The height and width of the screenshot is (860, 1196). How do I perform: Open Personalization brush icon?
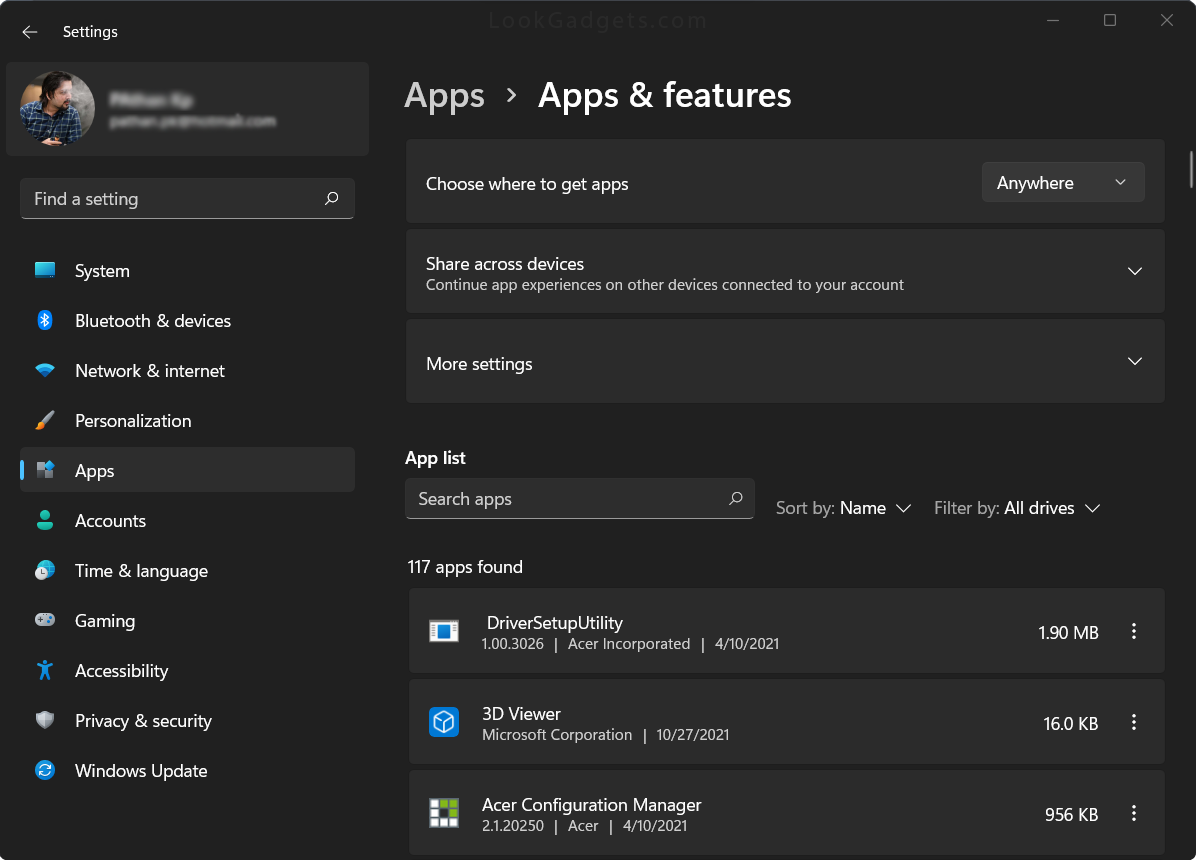45,420
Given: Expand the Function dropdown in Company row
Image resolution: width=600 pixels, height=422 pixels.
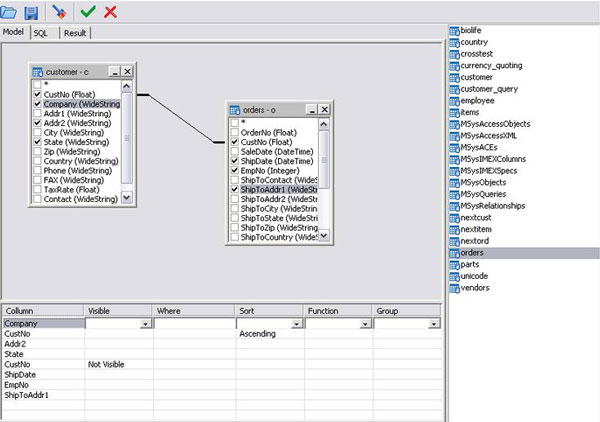Looking at the screenshot, I should 364,324.
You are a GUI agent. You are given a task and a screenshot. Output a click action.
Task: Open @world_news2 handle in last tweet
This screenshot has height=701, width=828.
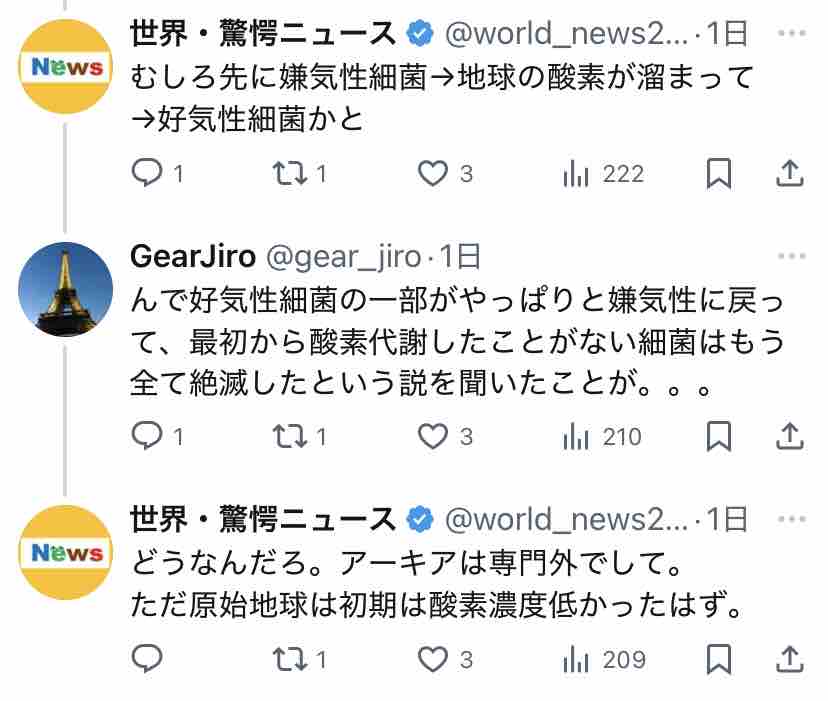coord(567,519)
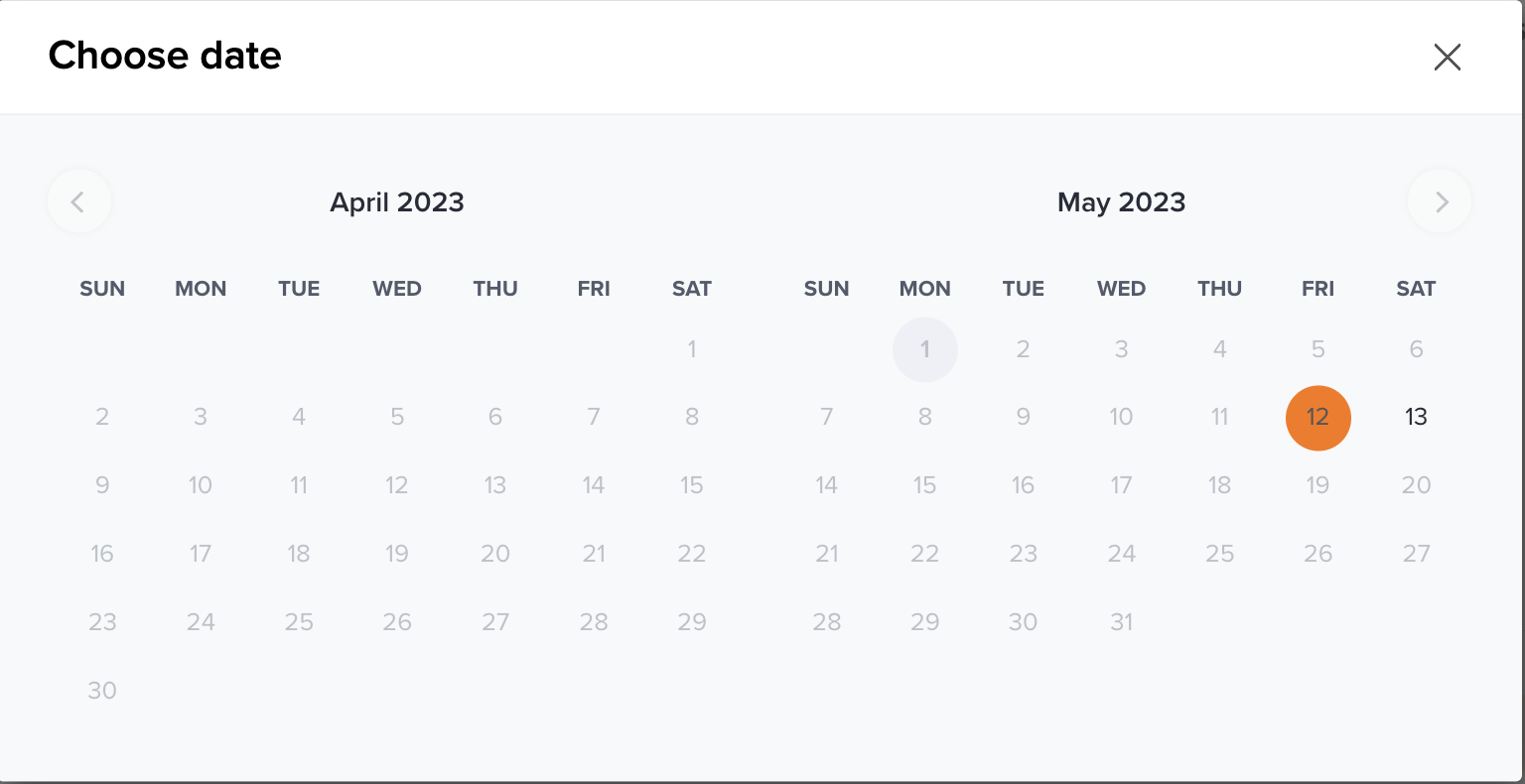Choose May 28 in the last row
This screenshot has width=1525, height=784.
tap(827, 621)
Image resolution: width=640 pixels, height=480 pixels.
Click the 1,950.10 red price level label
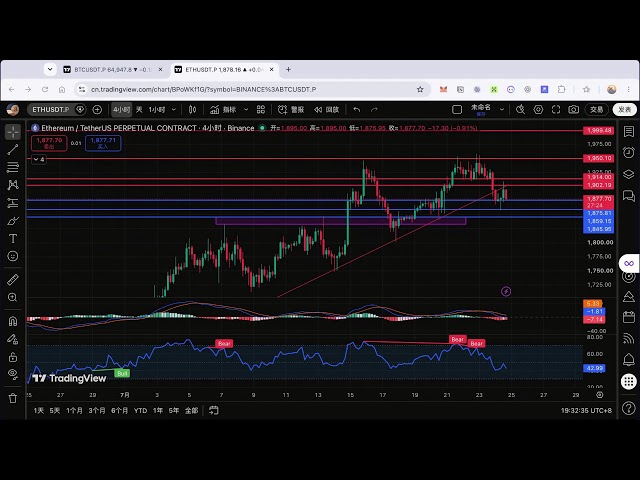click(598, 158)
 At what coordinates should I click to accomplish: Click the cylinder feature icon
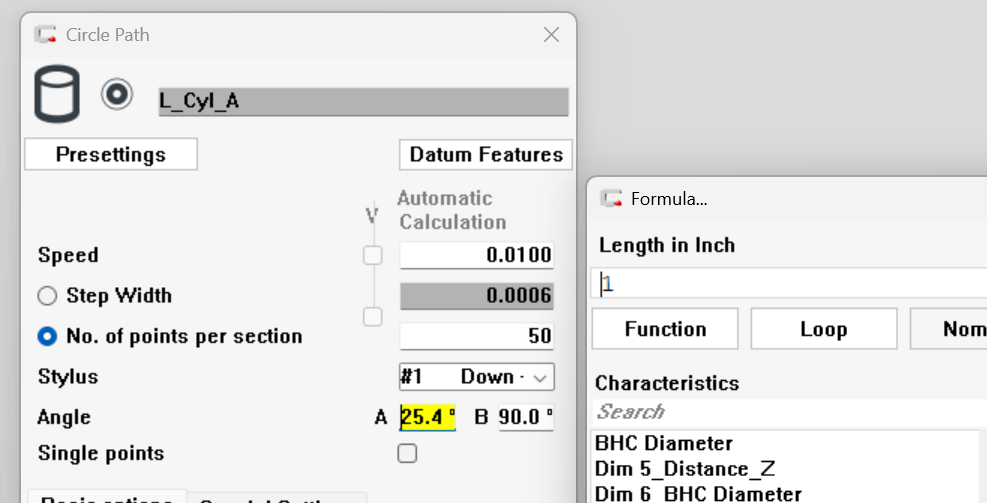(x=57, y=94)
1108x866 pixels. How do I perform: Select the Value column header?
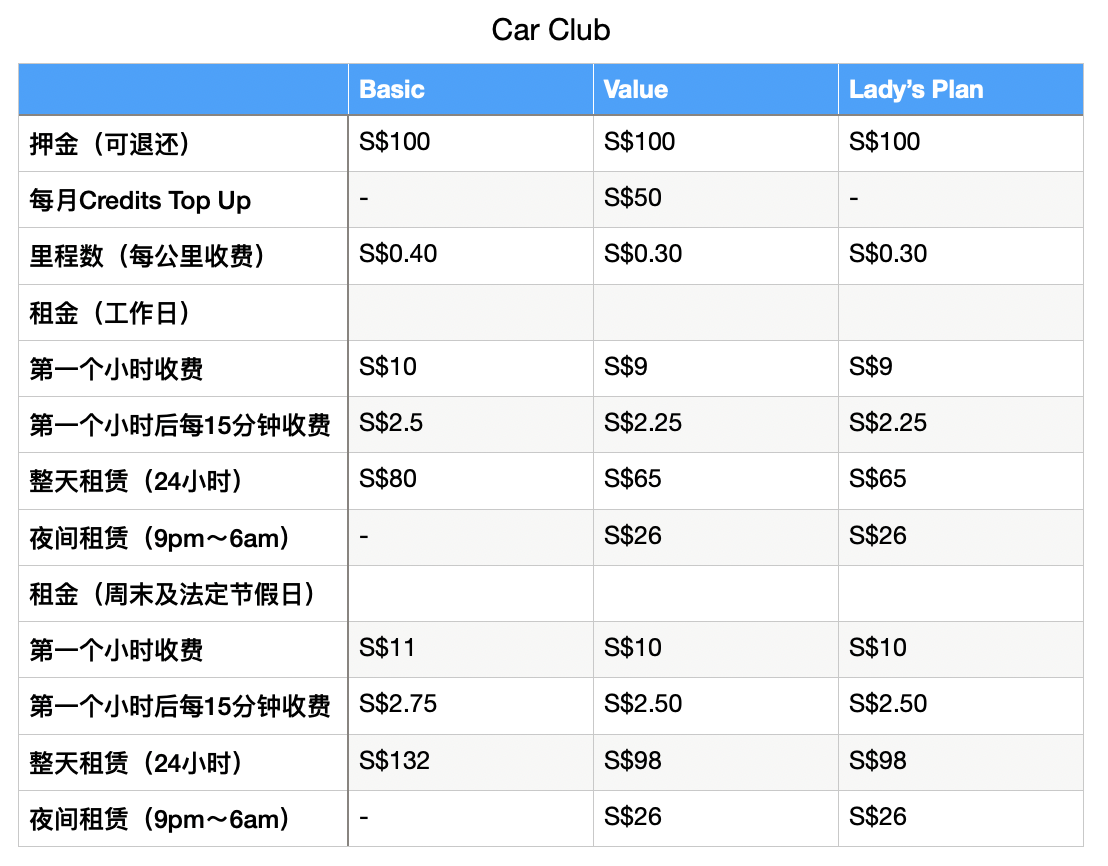636,89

• • • • • • •

### Instructions to follow
Skip the images and set down the rest of the data unchanged.

### Exercise output
The height and width of the screenshot is (860, 1196). How do I perform: Open Personalization brush icon?
45,420
Given: Expand the Function dropdown in Company row
Image resolution: width=600 pixels, height=422 pixels.
Looking at the screenshot, I should 364,324.
You are a GUI agent. You are given a task and a screenshot. Output a click action.
Task: Open @world_news2 handle in last tweet
This screenshot has height=701, width=828.
coord(567,519)
Choose May 28 in the last row
This screenshot has width=1525, height=784.
tap(827, 621)
Image resolution: width=640 pixels, height=480 pixels.
Click the 1,950.10 red price level label
click(598, 158)
 At what coordinates should I click to accomplish: Click the cylinder feature icon
(x=57, y=94)
1108x866 pixels. How do I perform: Select the Value column header?
636,89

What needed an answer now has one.